9.2  Low funding absorption rate. Local NGOs in Pakistan tend to be small organisations with a relatively low capacity to design, deliver and financially manage interventions. This means they are often able to deliver only small projects. It is often possible to mitigate this risk and achieve scale by asking larger and more experienced delivery partners, such as ASI, to undertake financial management and technical oversight of local NGOs.


9.3  Limited range of capabilities. Local and international NGOs often do not have the capabilities that are required to deliver in the technical areas that the UK wants to address. This is evident in their absence from procurement processes, especially outside emergency humanitarian work. NGOs are sometimes reluctant to work closely with host country governments, including that of Pakistan, so that they can maintain their important role as a check on the power and actions of the state.


9.4  Limited freedom to operate. In Pakistan it can be difficult for NGOs to operate because of security concerns of, and monitoring by, state agencies.





10.1        Private sector delivery partners fulfil an important role in the delivery of UK aid, around the work and in Pakistan. While we cannot offer a detailed account of the capabilities of all private delivery partners right across the sector, we believe the following advantages that ASI offers are likely to be somewhat representative:


10.2        Aid spent through private sector delivery partners is bilateral, which means it is more tightly linked to UK interests than that spend via multilaterals. In addition, the UK does not receive credit for aid spent through multilaterals – it is not recognised by beneficiaries or host governments as coming from the UK. On the other hand, bilateral UKAid branding (e.g. on schools and hospitals, training and vocational education institutions) is a soft power lever, helping to dispel anti-West propaganda by fundamentalist groups, especially among under-exposed communities.

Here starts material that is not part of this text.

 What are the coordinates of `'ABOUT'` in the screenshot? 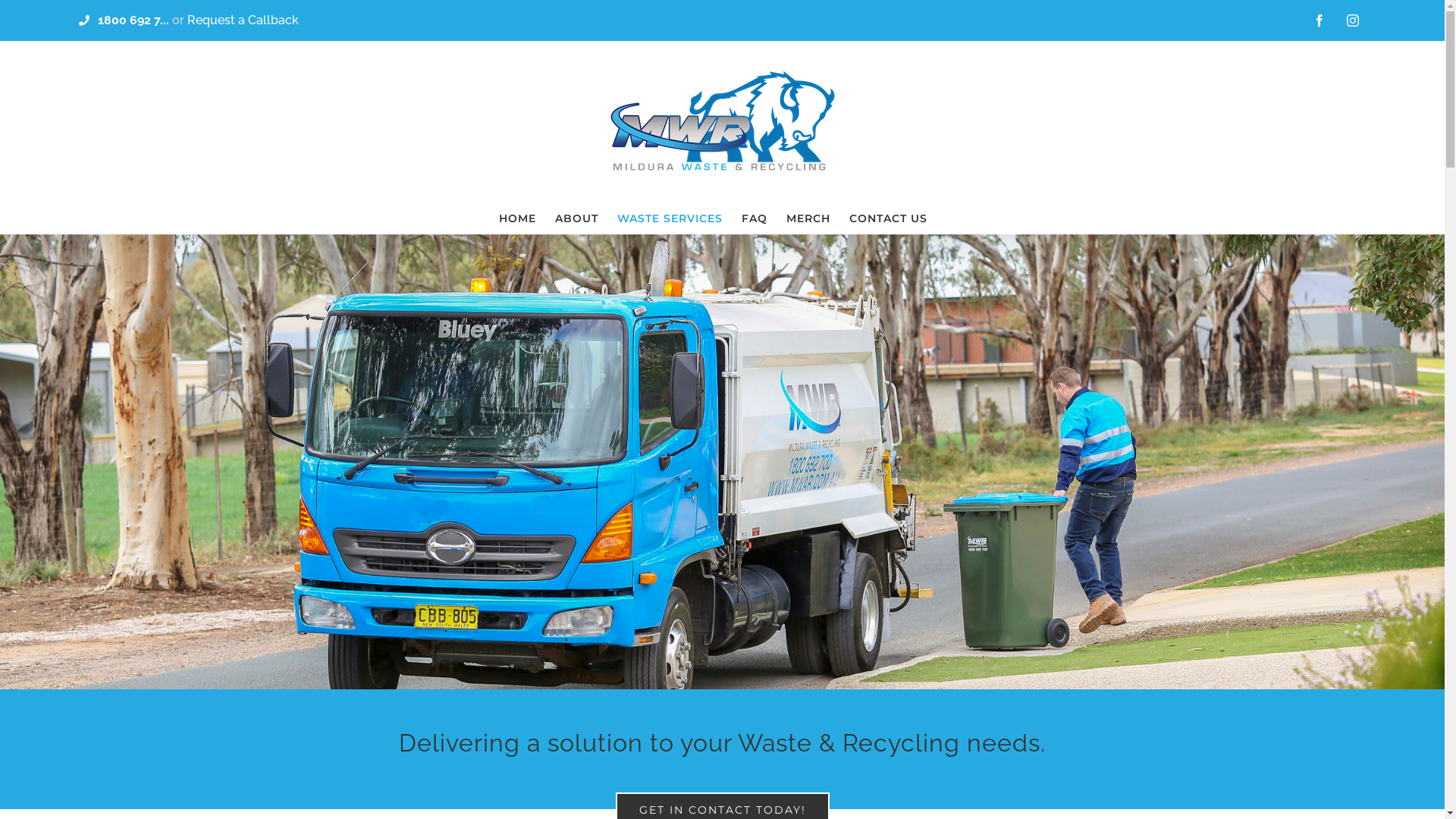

10.3        Experience across time, sectors and geographies that has allowed us to develop individual and institutional knowledge to drive impact. That range of experience can be more difficult for diplomats, given the limitations on their postings and activities.


10.4        We have worked in Pakistan for over a decade, which has given us the opportunity to build relationships and nuanced understanding of the processes and the political economy of reform. We are able to support and track reform activities over time, from helping leaders to establish visions that satisfy their political priorities and HMG’s objectives in Pakistan, through to design and delivery of programmes, measurement of their success and transfer of successes across sectors and geographies.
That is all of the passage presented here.